═══ Data for this task

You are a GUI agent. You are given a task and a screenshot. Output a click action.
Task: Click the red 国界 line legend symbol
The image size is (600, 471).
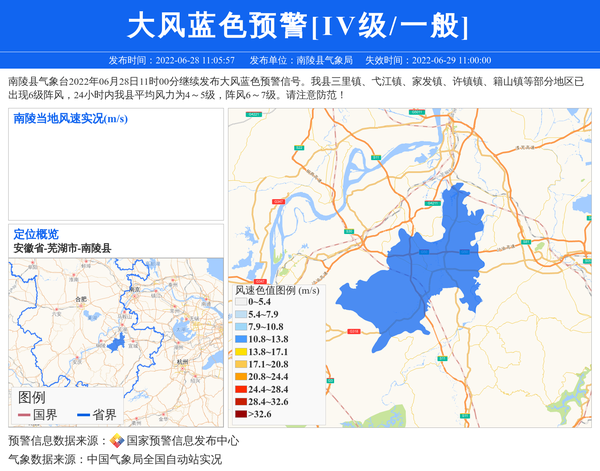click(x=24, y=415)
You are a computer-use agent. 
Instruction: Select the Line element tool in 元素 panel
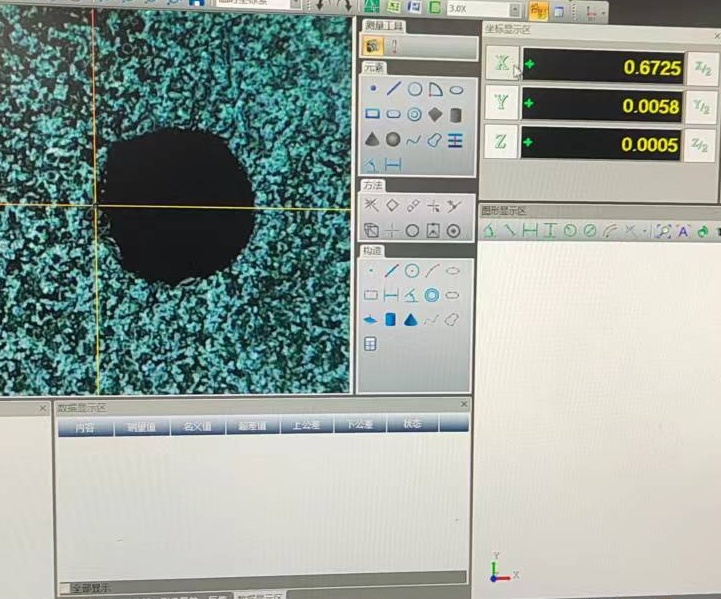coord(393,90)
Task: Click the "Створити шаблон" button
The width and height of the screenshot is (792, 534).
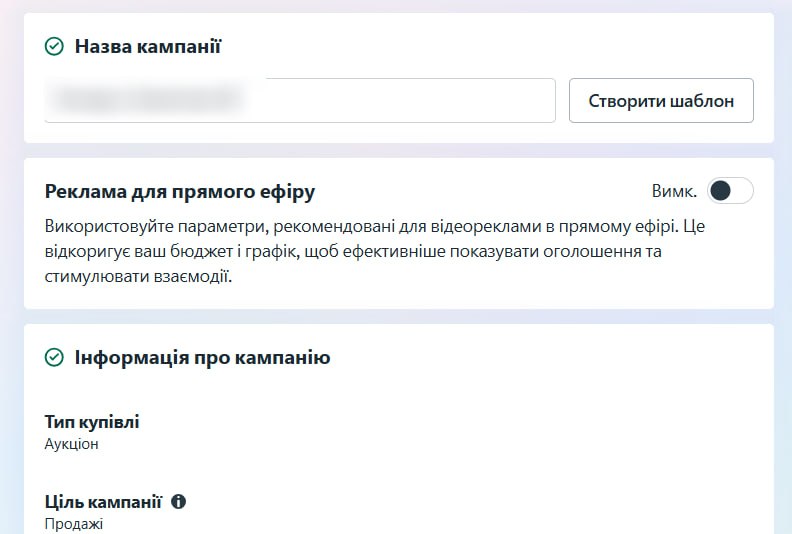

══════

*Exercise prompt:* A word-for-word reprint of the listing above is needed, minus the pictures.

*Solved exercise:*
You are a GUI agent. You are given a task and a screenshot. Output a click action.
Task: Click the red 国界 line legend symbol
The image size is (600, 471).
click(x=24, y=415)
You are a computer-use agent. 
Instruction: Select the Line element tool in 元素 panel
coord(393,90)
Task: Click the "Створити шаблон" button
The width and height of the screenshot is (792, 534).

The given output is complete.